Measurement of transduction efficiency and vector copy number (VCN)

To measure the transduction efficiency and vector copy number, at least 80 colonies were picked for each condition. Genomic DNA was isolated by incubating tubes at 95°C for 2 h on a thermal cycler. Crude DNA preparations were then subjected to PCR using LV-specific primers (Fwd: 5’ AGAGATGGGTGCGAGAGCGTCA and Rev: 5’-TGCCTTGGTGGGTGCTACTCCTAA [Integrated DNA Technologies; IDT, Coralville, IA, USA]) and, in a separate reaction, actin-specific primers were used (human Fwd: 5’ TCCTGTGGCACTCACGAAACT and Rev: 5’-GAAGCATTTGCGGTGGACGAT [IDT]). Colonies containing expected bands for both lentivirus and actin were scored as transduced. Reactions which did not yield actin products were considered non-evaluable.

Vector copy number (VCN) per genome equivalent was determined as previously described (38). Briefly, VCNs were assessed by a multiplex TaqMan 5’ nuclease quantitative real-time PCR assay in triplicate reactions. Colony gDNA samples were subjected to a lentivirus-specific primer/probe combination (Fwd, 5’-TGAAAGCGAAAGGGAAACCA; Rev, 5’-CCGTGCGCGCTTCAG; probe, 5’-AGCTCTCTCGACGCAGGACTCGGC [IDT]) as well as an endogenous control (TaqMan Copy Number Reference assay RNaseP, Thermo Fisher Scientific, Pittsburgh, PA, USA) using TaqMan GTXpress Master Mix (Applied Biosystems Foster City, CA). Samples with an average VCN ≥0.5 were considered transduced.

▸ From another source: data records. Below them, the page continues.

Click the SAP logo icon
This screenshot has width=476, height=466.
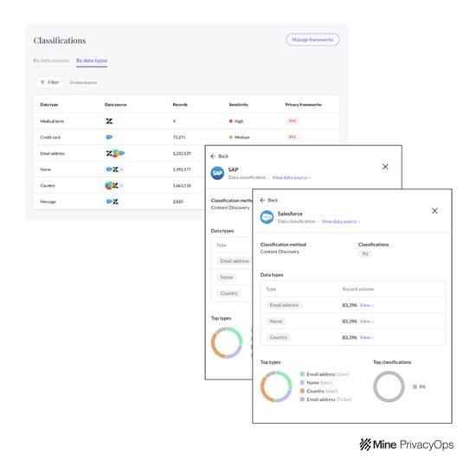(x=217, y=173)
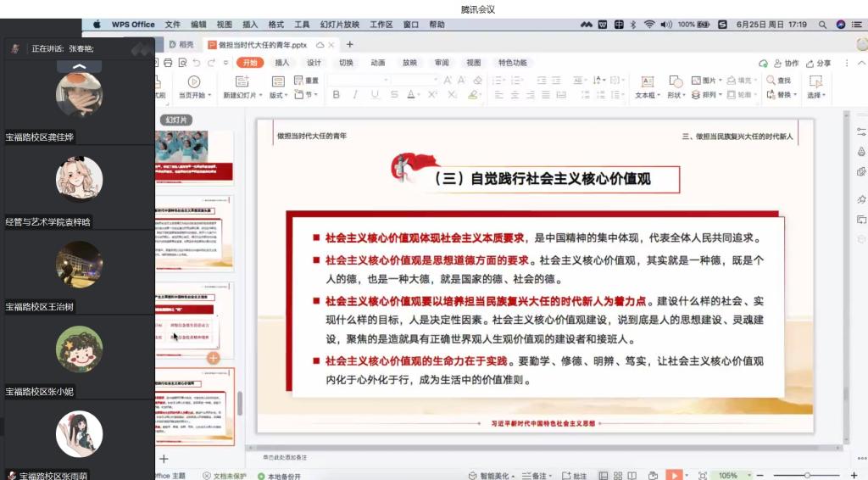Image resolution: width=868 pixels, height=480 pixels.
Task: Click the 当页开始 slideshow play icon
Action: tap(194, 81)
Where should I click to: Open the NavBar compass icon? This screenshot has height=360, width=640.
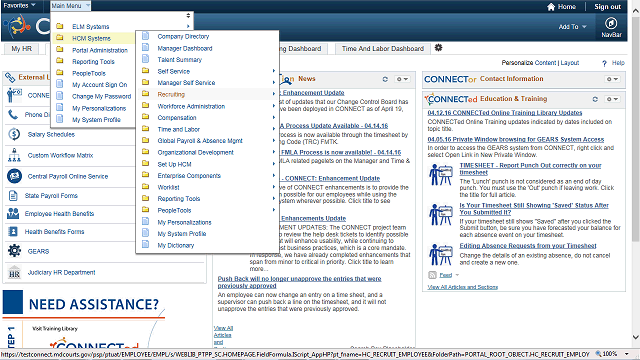(x=611, y=23)
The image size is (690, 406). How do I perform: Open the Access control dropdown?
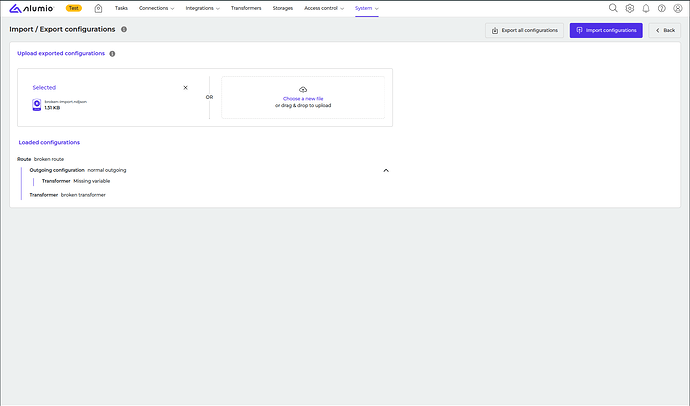324,8
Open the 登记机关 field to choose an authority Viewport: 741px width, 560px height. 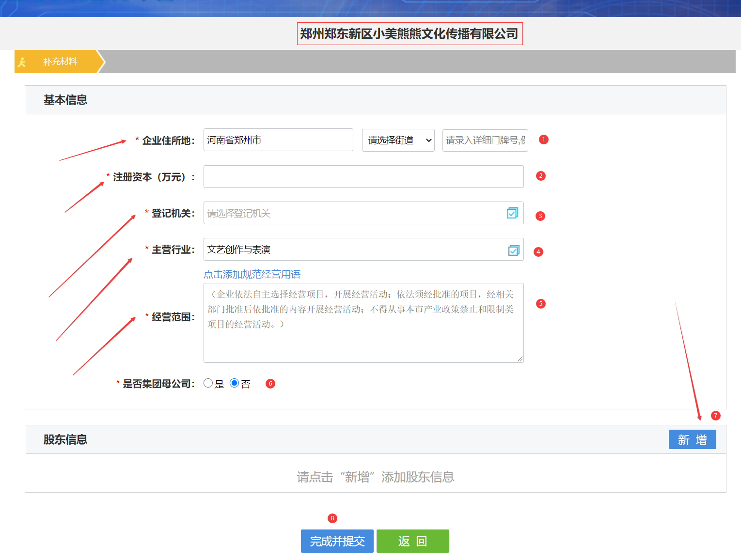click(339, 213)
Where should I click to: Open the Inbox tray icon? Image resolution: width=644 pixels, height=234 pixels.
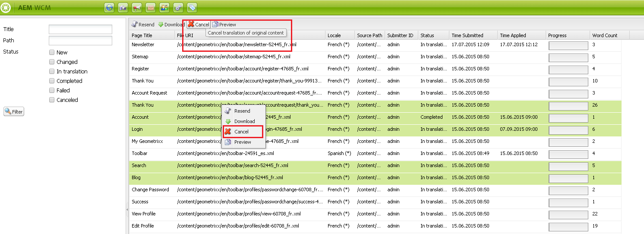[151, 7]
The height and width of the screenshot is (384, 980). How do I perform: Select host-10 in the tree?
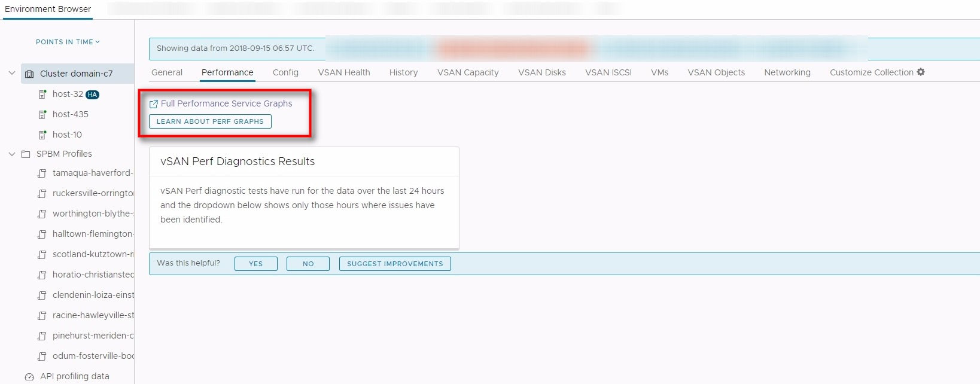pos(67,135)
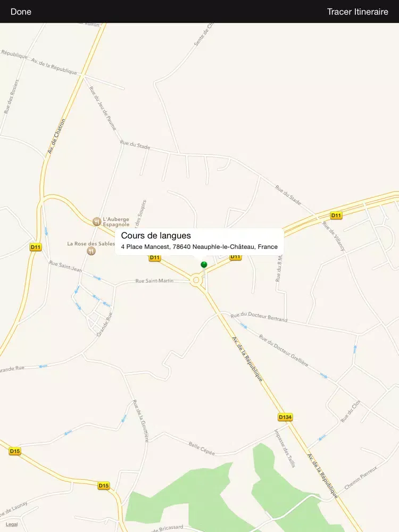This screenshot has height=532, width=399.
Task: Tap the Rue Saint-Martin street label
Action: click(154, 281)
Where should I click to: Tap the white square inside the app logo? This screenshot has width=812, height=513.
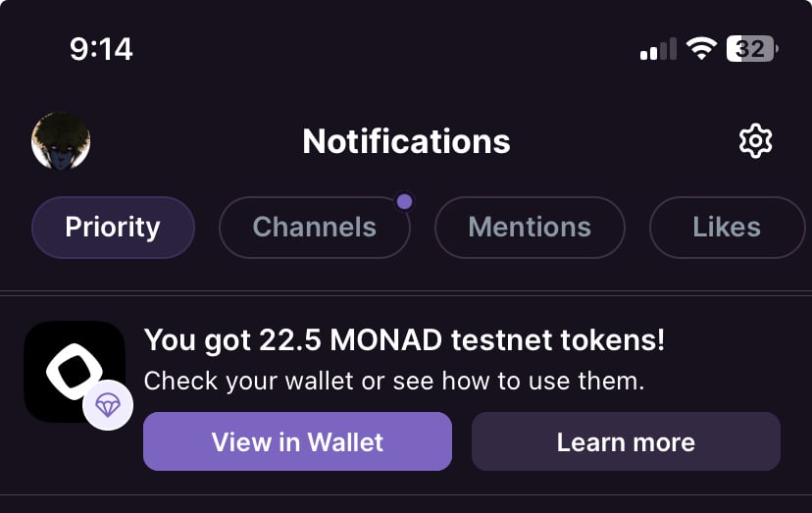(x=75, y=371)
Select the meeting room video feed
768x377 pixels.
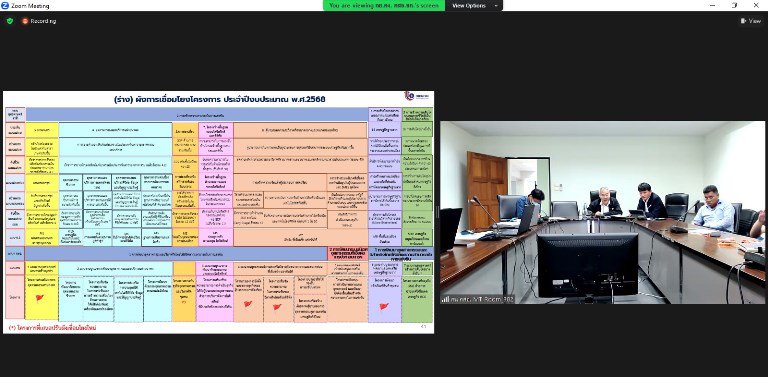click(602, 212)
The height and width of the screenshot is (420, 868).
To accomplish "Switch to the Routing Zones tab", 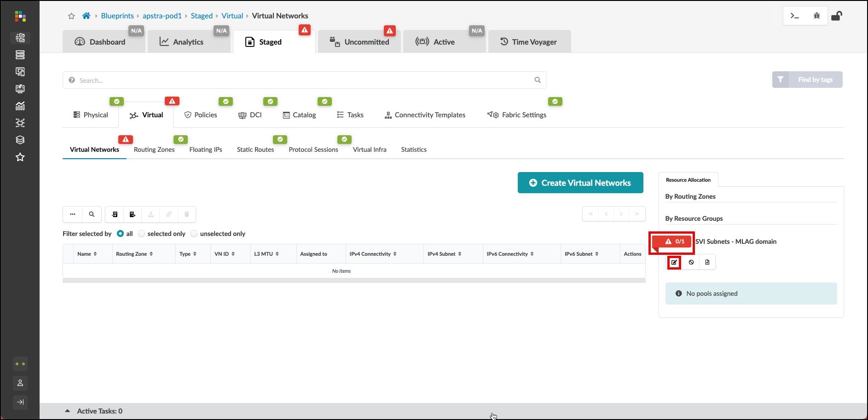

Mouse xenograft transplantation

Adult (8 to 12 weeks) NSG mice (NOD.Cg-Prkdc^scidIl2rg^tm1Wjl/SzJ) received a radiation dose of 275 cGy followed 4 hours later by a 200 µL intravenous injection of sort-purified human CD34⁺ cells or CD34-subpopulations. Beginning at 8 weeks post-injection, blood samples were collected every 2 to 4 weeks and analysed by flow cytometry. After 16 to 20 weeks, animals were sacrificed, and tissues were harvested and analysed. All animal studies were carried out at Fred Hutchinson Cancer Research Center in compliance with the approved Institutional Animal Care and Use Committee (IACUC) protocol #1483.

Statistics

Data analysis of limiting dilution experiments was performed as previously described (48). Statistical analysis of data was performed using GraphPad Prism Version 5. Significance analyses were performed with the unpaired, two-sided Student’s t-test (*: p < 0.05; **: p < 0.01; ***: p <0.001).